= What is required =
Which lines in the records contain the string "Instruction"? Pull out every one, matching case exactly.

= Data for processing =
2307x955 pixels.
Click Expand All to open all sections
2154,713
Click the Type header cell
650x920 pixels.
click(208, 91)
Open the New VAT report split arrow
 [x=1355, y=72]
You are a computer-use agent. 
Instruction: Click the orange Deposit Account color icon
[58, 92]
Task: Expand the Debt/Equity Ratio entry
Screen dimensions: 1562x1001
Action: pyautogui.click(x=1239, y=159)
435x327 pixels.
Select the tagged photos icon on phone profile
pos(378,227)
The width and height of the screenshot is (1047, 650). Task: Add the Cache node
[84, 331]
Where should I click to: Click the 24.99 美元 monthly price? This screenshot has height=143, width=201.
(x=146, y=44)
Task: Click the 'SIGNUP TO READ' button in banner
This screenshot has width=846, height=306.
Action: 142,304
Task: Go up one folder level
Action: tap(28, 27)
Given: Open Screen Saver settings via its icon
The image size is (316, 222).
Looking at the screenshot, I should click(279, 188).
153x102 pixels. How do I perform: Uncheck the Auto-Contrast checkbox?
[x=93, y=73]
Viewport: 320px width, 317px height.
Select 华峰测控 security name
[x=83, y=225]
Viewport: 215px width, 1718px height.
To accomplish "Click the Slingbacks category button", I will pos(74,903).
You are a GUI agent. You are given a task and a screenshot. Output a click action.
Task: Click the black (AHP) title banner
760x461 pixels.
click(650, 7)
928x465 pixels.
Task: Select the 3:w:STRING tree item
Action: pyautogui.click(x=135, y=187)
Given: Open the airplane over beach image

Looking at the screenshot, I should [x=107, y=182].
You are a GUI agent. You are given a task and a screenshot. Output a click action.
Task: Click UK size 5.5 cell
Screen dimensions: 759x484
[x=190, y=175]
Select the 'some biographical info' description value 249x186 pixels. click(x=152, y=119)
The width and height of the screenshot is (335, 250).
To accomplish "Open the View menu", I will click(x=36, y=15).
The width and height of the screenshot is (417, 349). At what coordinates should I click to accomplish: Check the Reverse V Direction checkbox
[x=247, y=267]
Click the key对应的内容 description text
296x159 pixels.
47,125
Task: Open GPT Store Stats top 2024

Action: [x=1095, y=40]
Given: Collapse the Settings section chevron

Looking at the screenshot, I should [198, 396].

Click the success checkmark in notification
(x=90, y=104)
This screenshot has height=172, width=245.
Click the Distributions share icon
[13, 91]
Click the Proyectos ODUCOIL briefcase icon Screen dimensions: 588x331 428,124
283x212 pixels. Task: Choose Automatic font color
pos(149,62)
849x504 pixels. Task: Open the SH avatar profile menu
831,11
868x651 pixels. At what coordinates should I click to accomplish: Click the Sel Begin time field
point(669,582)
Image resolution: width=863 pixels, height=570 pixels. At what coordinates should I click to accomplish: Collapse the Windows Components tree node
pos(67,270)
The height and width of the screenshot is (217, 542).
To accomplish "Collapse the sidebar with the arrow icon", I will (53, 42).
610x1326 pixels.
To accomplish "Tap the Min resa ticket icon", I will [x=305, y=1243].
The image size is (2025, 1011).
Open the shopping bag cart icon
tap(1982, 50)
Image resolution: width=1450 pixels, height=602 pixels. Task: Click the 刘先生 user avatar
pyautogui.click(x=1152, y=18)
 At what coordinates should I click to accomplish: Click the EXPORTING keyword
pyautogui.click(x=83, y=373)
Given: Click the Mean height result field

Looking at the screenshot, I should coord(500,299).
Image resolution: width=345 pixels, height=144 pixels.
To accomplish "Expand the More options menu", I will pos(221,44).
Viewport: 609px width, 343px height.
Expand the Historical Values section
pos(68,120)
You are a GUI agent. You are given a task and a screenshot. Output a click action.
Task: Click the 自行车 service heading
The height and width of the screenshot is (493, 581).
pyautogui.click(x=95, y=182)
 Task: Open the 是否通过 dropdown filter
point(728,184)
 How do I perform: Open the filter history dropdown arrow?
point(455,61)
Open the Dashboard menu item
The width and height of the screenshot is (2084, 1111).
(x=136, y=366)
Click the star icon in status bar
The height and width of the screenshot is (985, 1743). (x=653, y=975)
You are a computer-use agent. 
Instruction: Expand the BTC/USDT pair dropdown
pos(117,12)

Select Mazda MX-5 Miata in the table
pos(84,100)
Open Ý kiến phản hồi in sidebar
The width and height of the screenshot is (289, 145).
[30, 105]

= Full answer =
Instruction: Click the orange Deposit Account color icon
Instruction: Expand the BTC/USDT pair dropdown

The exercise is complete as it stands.